Dès lors, il est vain pour O Z de nier l’existence de tout viticulteur dans la ligne des auteurs des consorts X pour contester leur droit alors que, dans un dire adressé par son conseil à l’expert Temple le 15 février 2002, il était écrit que’le service viticole de l’administration des douanes (…) a indiqué aux consorts Z qu’en 1973, soit deux ans avant l’acquisition du bâtiment La Baraque, M X avait fait une déclaration de récolte au terme de laquelle il avait précisé que son raisin serait remis à la cave coopérative de Fabrègues'.
Surabondamment, la donation partage du 11 janvier 1980 ne contredit pas l’existence de viticulteurs chez les auteurs des intimés, contrairement à ce qui est soutenu par O Z, puisque cet acte :
— ne précise pas la profession des époux des donataires ou donatrices dans les origines de propriété du lot correspondant à la maison des consorts X,
— ne précise pas la profession du père des consorts X, donateur mentionné comme retraité, sans plus de précision,
— fait bien apparaître l’un des fils donataire comme exerçant la profession de viticulteur,
— mentionne dans la masse des biens à partager pas moins de 90 ares de terres en nature de vignes;
ce qui achève d’accréditer les allégations des consorts X.
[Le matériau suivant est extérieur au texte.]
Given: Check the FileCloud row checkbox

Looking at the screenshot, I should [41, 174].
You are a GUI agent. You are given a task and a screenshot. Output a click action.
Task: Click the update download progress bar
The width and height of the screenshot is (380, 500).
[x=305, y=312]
Il est tout aussi vain pour O Z de remettre en cause la destination de la cuve litigieuse pour contester les droits des intimés dans la mesure où la consultation qu’elle produit au soutien de ses prétentions, réalisée par C D le 10 janvier 2011, bien loin d’émettre un avis catégorique sur cette question se borne à faire état 'd’un doute'.
Ce doute, fondé sur des constatations effectuées du seul côté Z sept années après la fin des opérations d’expertise judiciaire, ne peut justifier la prescription d’une nouvelle mesure d’instruction, comme le réclame O Z, cette dernière n’ayant jamais contesté antérieurement la destination des cuves ainsi que cela résulte d’un dire adressé par son conseil à l’expert Temple le 15 février 2002, dans lequel il était pris acte 'qu’au rez-de-chaussée, il existait de vieilles cuves de fermentation'.
Ceci démontre que la question de la destination de la cuve n’a jamais fait débat.
La destination des lieux litigieux établit, en l’absence de titre, que la parcelle revendiquée fait partie intégrante de la propriété X.
Les seules délimitations cadastrales mises en avant par O Z ne peuvent suffire à contredire cette destination.
Par conséquent, l’appelante verra l’intégralité de ses prétentions rejetées incluant celles relatives à la taxe foncière, les déclarations produites ne permettant pas de déterminer la quote-part d’imposition afférente à l’emprise de la cuve.
Le jugement sera confirmé.
Sur les dommages et intérêts :
Les consorts X, ainsi que le retient le premier juge, ne démontrent pas l’existence d’une quelconque intention de nuire chez O Z.
Ils seront déboutés de leurs prétentions de ce chef et le jugement confirmé.
Sur les autres demandes :
En succombant dans l’intégralité de ses prétentions, O Z supportera les dépens en cause d’appel distraits au profit des avoués de la cause.
Il ne parait pas inéquitable de laisser à la charge de chacune des parties les frais irrépétibles engagés en cause d’appel.
PAR CES MOTIFS
La cour,
Confirme le jugement rendu par le tribunal de grande instance de Montpellier le 25 octobre 2010 dans toutes ses dispositions et y ajoutant ;
Condamne O Z aux dépens d’appel distraits au profit des avoués de la cause ;
Dit n’y avoir lieu à application des dispositions de l’article 700 du code de procédure civile en cause d’appel.